(Stored items)
┌──
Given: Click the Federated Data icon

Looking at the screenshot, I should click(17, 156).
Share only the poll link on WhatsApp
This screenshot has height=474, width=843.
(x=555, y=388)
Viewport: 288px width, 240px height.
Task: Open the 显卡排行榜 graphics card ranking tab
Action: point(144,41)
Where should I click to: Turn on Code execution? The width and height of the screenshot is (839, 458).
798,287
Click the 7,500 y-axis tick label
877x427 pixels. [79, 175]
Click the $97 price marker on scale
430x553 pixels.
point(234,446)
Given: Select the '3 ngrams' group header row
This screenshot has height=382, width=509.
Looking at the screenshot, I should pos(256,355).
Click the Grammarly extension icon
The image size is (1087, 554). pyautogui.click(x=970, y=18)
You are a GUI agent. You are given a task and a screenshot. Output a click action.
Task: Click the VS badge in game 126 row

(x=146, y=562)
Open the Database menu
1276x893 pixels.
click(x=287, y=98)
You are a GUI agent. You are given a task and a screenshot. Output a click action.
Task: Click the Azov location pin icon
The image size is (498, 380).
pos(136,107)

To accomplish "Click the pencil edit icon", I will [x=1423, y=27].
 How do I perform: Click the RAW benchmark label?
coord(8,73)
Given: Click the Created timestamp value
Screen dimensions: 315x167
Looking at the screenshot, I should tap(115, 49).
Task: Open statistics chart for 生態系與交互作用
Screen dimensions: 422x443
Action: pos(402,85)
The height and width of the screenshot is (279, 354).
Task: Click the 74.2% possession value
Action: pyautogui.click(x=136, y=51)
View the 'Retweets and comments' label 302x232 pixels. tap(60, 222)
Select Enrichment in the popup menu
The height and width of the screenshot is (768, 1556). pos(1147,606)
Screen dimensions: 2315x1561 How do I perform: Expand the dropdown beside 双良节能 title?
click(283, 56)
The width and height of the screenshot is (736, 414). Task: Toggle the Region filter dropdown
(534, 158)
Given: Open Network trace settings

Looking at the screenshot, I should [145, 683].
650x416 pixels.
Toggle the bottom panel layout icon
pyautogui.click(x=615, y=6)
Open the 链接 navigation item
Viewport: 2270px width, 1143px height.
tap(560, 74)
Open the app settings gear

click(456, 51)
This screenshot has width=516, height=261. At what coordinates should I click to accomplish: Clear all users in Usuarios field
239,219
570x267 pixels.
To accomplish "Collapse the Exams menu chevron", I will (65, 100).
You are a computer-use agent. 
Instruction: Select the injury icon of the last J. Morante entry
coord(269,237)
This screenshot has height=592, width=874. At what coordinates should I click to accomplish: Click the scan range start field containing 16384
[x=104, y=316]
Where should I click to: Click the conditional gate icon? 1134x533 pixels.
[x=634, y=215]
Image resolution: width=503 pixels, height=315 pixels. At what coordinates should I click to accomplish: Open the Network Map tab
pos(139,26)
└──
◆ What is required:
Which lines of the data above contain the word "Where"? Find them and copy each one in full.

◆ Task result:
Where should I click to: Turn on Code execution? The width and height of the screenshot is (839, 458).
Where should I click to: Click the conditional gate icon? 1134x533 pixels.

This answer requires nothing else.